Moonlight Sky, a full sister to grade III winner Sky Girl, was sold for $240,000 to top the Nov. 13 session of the Keeneland November breeding stock sale that saw key figures dip from the comparable session a year ago.

The 3-year-old daughter of Sky Mesa   consigned by Craig and Holly Bandoroff’s Denali Stud, was purchased by Kern Lillingston Associates, as agent for Triton Stable. With one win from nine starts, the chestnut filly has earned $106,099 and finished second in her last four starts, the most recent a runner-up effort in allowance company Nov. 5 at Churchill Downs.

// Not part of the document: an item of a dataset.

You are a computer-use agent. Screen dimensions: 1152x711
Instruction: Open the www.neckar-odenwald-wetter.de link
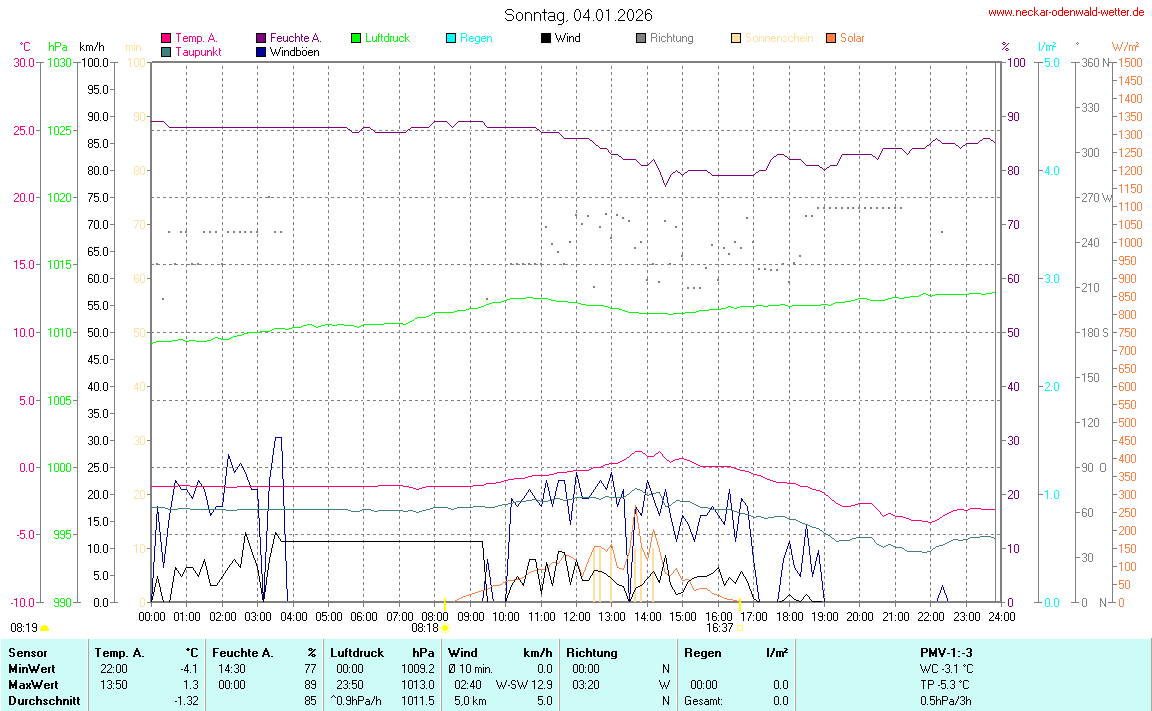click(x=1066, y=12)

Bred in Kentucky by Clearsky Farms, the filly from the female family of grade I winner Bevo and grade II winners Wilburn   and Beethoven was purchased by trainer Mark Casse for $285,000 from the Clearsky consignment to the 2014 Keeneland September yearling sale and was trained by Casse for owner John Oxley.

For the session, which closed out Book 3 of the sale that goes through Nov. 20, Keeneland reported 233 head grossed $10,147,000, compared with the $11,750,000 paid for 238 horses that changed hands during the sixth session in 2015. The $43,549 average price represented an 11.8% decline from the $49,370 figure last year and the median declined 12.5% from $40,000 to $35.000. The 100 horses that did not sell Sunday was 30% of the total through the ring.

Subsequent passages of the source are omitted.